Task instructions —
Return all of the records exactly.

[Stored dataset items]
* * *

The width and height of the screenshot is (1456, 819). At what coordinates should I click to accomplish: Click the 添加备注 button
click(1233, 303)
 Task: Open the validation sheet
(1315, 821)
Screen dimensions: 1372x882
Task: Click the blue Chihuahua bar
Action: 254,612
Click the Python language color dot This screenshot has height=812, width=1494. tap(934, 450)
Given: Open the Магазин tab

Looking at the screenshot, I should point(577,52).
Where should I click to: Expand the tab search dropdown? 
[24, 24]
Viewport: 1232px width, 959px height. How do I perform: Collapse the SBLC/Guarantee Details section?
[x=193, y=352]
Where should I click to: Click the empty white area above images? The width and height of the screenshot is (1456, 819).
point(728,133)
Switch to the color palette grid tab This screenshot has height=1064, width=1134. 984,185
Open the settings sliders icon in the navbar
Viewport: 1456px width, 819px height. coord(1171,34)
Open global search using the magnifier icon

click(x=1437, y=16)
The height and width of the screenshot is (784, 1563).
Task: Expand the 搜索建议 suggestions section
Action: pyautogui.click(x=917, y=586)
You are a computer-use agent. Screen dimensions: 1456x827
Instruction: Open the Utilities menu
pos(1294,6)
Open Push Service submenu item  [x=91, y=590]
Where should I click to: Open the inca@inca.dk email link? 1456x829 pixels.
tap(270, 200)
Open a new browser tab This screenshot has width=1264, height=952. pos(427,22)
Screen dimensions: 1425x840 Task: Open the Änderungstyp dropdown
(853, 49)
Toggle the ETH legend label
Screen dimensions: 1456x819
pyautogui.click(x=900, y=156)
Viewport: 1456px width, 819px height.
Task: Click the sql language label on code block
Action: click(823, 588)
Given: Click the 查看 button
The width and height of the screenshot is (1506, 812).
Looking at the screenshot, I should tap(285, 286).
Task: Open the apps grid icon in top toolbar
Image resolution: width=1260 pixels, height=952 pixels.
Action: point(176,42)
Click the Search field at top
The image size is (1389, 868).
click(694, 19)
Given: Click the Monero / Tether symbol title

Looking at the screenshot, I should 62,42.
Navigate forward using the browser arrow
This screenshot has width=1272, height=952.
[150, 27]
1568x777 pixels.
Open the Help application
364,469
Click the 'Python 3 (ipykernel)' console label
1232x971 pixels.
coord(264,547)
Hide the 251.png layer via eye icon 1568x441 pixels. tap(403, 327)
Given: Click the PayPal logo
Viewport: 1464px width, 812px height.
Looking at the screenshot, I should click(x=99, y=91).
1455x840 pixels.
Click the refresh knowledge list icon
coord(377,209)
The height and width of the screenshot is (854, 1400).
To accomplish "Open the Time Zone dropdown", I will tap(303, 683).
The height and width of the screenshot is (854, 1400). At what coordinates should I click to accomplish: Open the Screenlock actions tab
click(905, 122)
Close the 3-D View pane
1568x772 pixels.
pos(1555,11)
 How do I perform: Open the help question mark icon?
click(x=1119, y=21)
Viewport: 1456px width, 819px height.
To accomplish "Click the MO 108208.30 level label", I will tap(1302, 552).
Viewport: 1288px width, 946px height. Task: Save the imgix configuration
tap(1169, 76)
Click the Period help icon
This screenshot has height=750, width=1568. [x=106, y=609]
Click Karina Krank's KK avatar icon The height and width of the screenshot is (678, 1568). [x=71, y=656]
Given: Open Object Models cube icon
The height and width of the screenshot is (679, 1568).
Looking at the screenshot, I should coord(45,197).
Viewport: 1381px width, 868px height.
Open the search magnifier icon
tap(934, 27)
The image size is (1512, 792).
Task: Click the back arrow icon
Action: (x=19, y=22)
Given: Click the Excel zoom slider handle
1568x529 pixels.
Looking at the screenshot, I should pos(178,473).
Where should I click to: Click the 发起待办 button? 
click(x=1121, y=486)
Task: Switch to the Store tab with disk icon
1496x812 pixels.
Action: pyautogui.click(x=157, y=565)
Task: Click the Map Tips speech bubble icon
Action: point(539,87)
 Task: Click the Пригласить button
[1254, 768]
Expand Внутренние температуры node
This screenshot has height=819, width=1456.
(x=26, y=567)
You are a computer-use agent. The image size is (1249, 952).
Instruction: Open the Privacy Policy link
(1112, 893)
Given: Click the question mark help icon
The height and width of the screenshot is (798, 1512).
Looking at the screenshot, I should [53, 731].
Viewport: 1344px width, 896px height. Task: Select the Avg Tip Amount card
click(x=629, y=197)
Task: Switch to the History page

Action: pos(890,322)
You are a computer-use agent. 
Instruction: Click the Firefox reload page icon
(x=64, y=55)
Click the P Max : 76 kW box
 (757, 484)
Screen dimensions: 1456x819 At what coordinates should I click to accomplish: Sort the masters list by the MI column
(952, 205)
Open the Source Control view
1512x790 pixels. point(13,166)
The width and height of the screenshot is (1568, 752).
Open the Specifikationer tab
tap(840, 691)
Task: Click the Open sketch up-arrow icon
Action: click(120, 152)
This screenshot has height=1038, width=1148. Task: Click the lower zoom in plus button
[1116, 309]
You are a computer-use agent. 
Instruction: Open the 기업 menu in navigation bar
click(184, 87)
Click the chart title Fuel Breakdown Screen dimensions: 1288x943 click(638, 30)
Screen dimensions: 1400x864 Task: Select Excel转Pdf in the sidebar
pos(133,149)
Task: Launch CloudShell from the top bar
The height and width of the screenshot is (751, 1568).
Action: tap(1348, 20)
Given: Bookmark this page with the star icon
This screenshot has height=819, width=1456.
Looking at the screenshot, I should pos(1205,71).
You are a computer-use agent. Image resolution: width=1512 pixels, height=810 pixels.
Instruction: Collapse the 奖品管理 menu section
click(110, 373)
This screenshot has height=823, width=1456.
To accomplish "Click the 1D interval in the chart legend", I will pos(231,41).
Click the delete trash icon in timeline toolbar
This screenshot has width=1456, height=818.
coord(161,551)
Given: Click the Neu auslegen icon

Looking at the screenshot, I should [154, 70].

* * *

Exercise output —
The width and height of the screenshot is (1456, 819). At what coordinates should I click to accomplish: Click the 添加备注 button
click(1233, 303)
 Task: Open the validation sheet
(1315, 821)
Screen dimensions: 1372x882
Task: Click the blue Chihuahua bar
Action: 254,612
Click the Python language color dot This screenshot has height=812, width=1494. tap(934, 450)
Given: Open the Магазин tab

Looking at the screenshot, I should point(577,52).
Where should I click to: Expand the tab search dropdown? 
[24, 24]
Viewport: 1232px width, 959px height. How do I perform: Collapse the SBLC/Guarantee Details section?
[x=193, y=352]
Where should I click to: Click the empty white area above images? The width and height of the screenshot is (1456, 819).
point(728,133)
Switch to the color palette grid tab This screenshot has height=1064, width=1134. 984,185
Open the settings sliders icon in the navbar
Viewport: 1456px width, 819px height. coord(1171,34)
Open global search using the magnifier icon

click(x=1437, y=16)
The height and width of the screenshot is (784, 1563).
Task: Expand the 搜索建议 suggestions section
Action: pyautogui.click(x=917, y=586)
You are a computer-use agent. Screen dimensions: 1456x827
Instruction: Open the Utilities menu
pos(1294,6)
Open Push Service submenu item  [x=91, y=590]
Where should I click to: Open the inca@inca.dk email link? 1456x829 pixels.
tap(270, 200)
Open a new browser tab This screenshot has width=1264, height=952. pos(427,22)
Screen dimensions: 1425x840 Task: Open the Änderungstyp dropdown
(853, 49)
Toggle the ETH legend label
Screen dimensions: 1456x819
pyautogui.click(x=900, y=156)
Viewport: 1456px width, 819px height.
Task: Click the sql language label on code block
Action: click(823, 588)
Given: Click the 查看 button
The width and height of the screenshot is (1506, 812).
Looking at the screenshot, I should tap(285, 286).
Task: Open the apps grid icon in top toolbar
Image resolution: width=1260 pixels, height=952 pixels.
Action: point(176,42)
Click the Search field at top
The image size is (1389, 868).
click(694, 19)
Given: Click the Monero / Tether symbol title

Looking at the screenshot, I should 62,42.
Navigate forward using the browser arrow
This screenshot has width=1272, height=952.
[150, 27]
1568x777 pixels.
Open the Help application
364,469
Click the 'Python 3 (ipykernel)' console label
1232x971 pixels.
coord(264,547)
Hide the 251.png layer via eye icon 1568x441 pixels. tap(403, 327)
Given: Click the PayPal logo
Viewport: 1464px width, 812px height.
Looking at the screenshot, I should click(x=99, y=91).
1455x840 pixels.
Click the refresh knowledge list icon
coord(377,209)
The height and width of the screenshot is (854, 1400).
To accomplish "Open the Time Zone dropdown", I will tap(303, 683).
The height and width of the screenshot is (854, 1400). At what coordinates should I click to accomplish: Open the Screenlock actions tab
click(905, 122)
Close the 3-D View pane
1568x772 pixels.
pos(1555,11)
 How do I perform: Open the help question mark icon?
click(x=1119, y=21)
Viewport: 1456px width, 819px height.
To accomplish "Click the MO 108208.30 level label", I will tap(1302, 552).
Viewport: 1288px width, 946px height. Task: Save the imgix configuration
tap(1169, 76)
Click the Period help icon
This screenshot has height=750, width=1568. [x=106, y=609]
Click Karina Krank's KK avatar icon The height and width of the screenshot is (678, 1568). [x=71, y=656]
Given: Open Object Models cube icon
The height and width of the screenshot is (679, 1568).
Looking at the screenshot, I should coord(45,197).
Viewport: 1381px width, 868px height.
Open the search magnifier icon
tap(934, 27)
The image size is (1512, 792).
Task: Click the back arrow icon
Action: (x=19, y=22)
Given: Click the Excel zoom slider handle
1568x529 pixels.
Looking at the screenshot, I should pos(178,473).
Where should I click to: Click the 发起待办 button? 
click(x=1121, y=486)
Task: Switch to the Store tab with disk icon
1496x812 pixels.
Action: pyautogui.click(x=157, y=565)
Task: Click the Map Tips speech bubble icon
Action: point(539,87)
 Task: Click the Пригласить button
[1254, 768]
Expand Внутренние температуры node
This screenshot has height=819, width=1456.
(x=26, y=567)
You are a computer-use agent. The image size is (1249, 952).
Instruction: Open the Privacy Policy link
(1112, 893)
Given: Click the question mark help icon
The height and width of the screenshot is (798, 1512).
Looking at the screenshot, I should [53, 731].
Viewport: 1344px width, 896px height. Task: Select the Avg Tip Amount card
click(x=629, y=197)
Task: Switch to the History page

Action: pos(890,322)
You are a computer-use agent. 
Instruction: Click the Firefox reload page icon
(x=64, y=55)
Click the P Max : 76 kW box
 (757, 484)
Screen dimensions: 1456x819 At what coordinates should I click to accomplish: Sort the masters list by the MI column
(952, 205)
Open the Source Control view
1512x790 pixels. point(13,166)
The width and height of the screenshot is (1568, 752).
Open the Specifikationer tab
tap(840, 691)
Task: Click the Open sketch up-arrow icon
Action: click(120, 152)
This screenshot has height=1038, width=1148. Task: Click the lower zoom in plus button
[1116, 309]
You are a computer-use agent. 
Instruction: Open the 기업 menu in navigation bar
click(184, 87)
Click the chart title Fuel Breakdown Screen dimensions: 1288x943 click(638, 30)
Screen dimensions: 1400x864 Task: Select Excel转Pdf in the sidebar
pos(133,149)
Task: Launch CloudShell from the top bar
The height and width of the screenshot is (751, 1568).
Action: tap(1348, 20)
Given: Bookmark this page with the star icon
This screenshot has height=819, width=1456.
Looking at the screenshot, I should pos(1205,71).
You are a computer-use agent. Image resolution: width=1512 pixels, height=810 pixels.
Instruction: Collapse the 奖品管理 menu section
click(110, 373)
This screenshot has height=823, width=1456.
To accomplish "Click the 1D interval in the chart legend", I will pos(231,41).
Click the delete trash icon in timeline toolbar
This screenshot has width=1456, height=818.
coord(161,551)
Given: Click the Neu auslegen icon

Looking at the screenshot, I should [154, 70].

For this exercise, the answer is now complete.